There’s some sadness in the transition. It may be the season of mists and mellow fruitfulness, but it also triggers the seared memories of back-to-school. (By the way, if you’ve got kids, give them a break by joining my friends Chris, Rob and Alex and support a ban on homework.)
For me, September is looking busy which is great but it also marks the end of a month or so of unplanned solitude which I have greatly appreciated. Regular readers (all three of you) will have noticed I’ve had little to say here for several weeks. I have read very few blog posts and made fewer. I’ve actually not been mixing much with the world at all, and basically given myself permission to do almost nothing with any purpose, beyond eating and fits of playing World of Warcraft.
The experience kicked off in my days house-sitting in Cable Bay, New Zealand. This is a wonderful spot with views of sea and hills where you get to settle to a much slower pace of life. In our highly stimulating world, it’s sometimes great to be understimulated. I find this is a time where I really get to observe my own mind at work. I call this solitude, a very different experience from loneliness. I’ve enjoyed the benefits of thinking less and witnessing more.
That word, thinking, is a little tricky though. I don’t mean to dismiss thought but like David Bohm, I like to distinguish between generative new thinking on the one hand, and the mere recycling of old thoughts on the other. I find the better I am at not thinking, the more likely I am to generate something fresh, original and authentic…

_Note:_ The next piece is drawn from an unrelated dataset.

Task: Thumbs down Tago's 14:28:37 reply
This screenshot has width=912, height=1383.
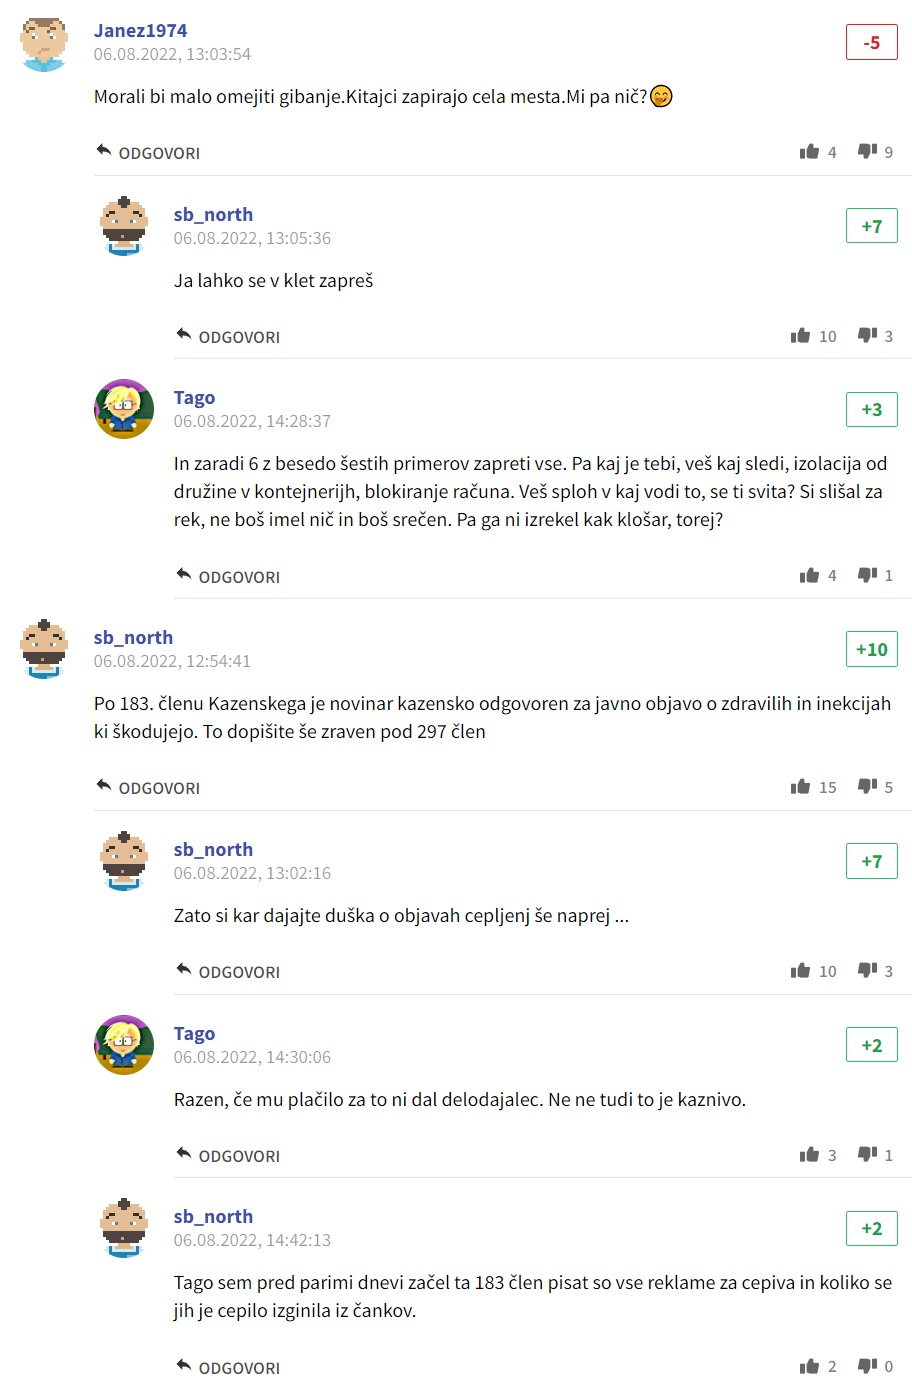Action: coord(867,575)
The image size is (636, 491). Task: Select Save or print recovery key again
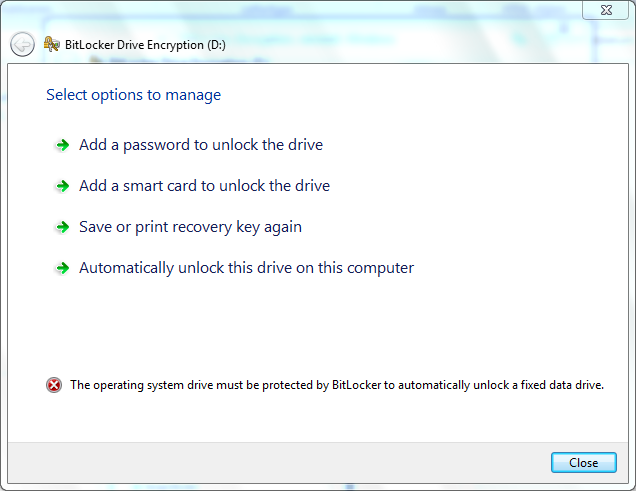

Ive enjoyed reading Nancy Kline’s book, Time to Think. She outlines a few very simple but powerful principles to support that kind of high quality thinking in organisations. The one that sticks most in my mind is this: don’t interrupt people. As she puts it
Knowing they won’t be interrupted frees people to think faster and say less
I’d probably say better rather than faster, but that’s just a quibble really. Lately in conversations I’ve been practising not interrupting and realising what a gift it is to give someone attention instead of competing for it.
(When I close an Open Space with an open mike, I say that people can speak for as long as they wish, bearing in mind the desire of others to speak. I sometimes invite the audience, if anxious that someone is “going on too long”, to give that person more attention – not the instinctive less)
I suspect most of us rarely get enough time to hear ourselves think without the rigidity that comes from anticipating challenge. In a nutshell, I think that’s been my gift to myself this summer: the space to think differently. I think that this notion connects strongly to the Trusted Space that Rob has been so eloquent about lately. Rob’s talking about a space that we create between humans, and I think it’s also something we can create within ourselves.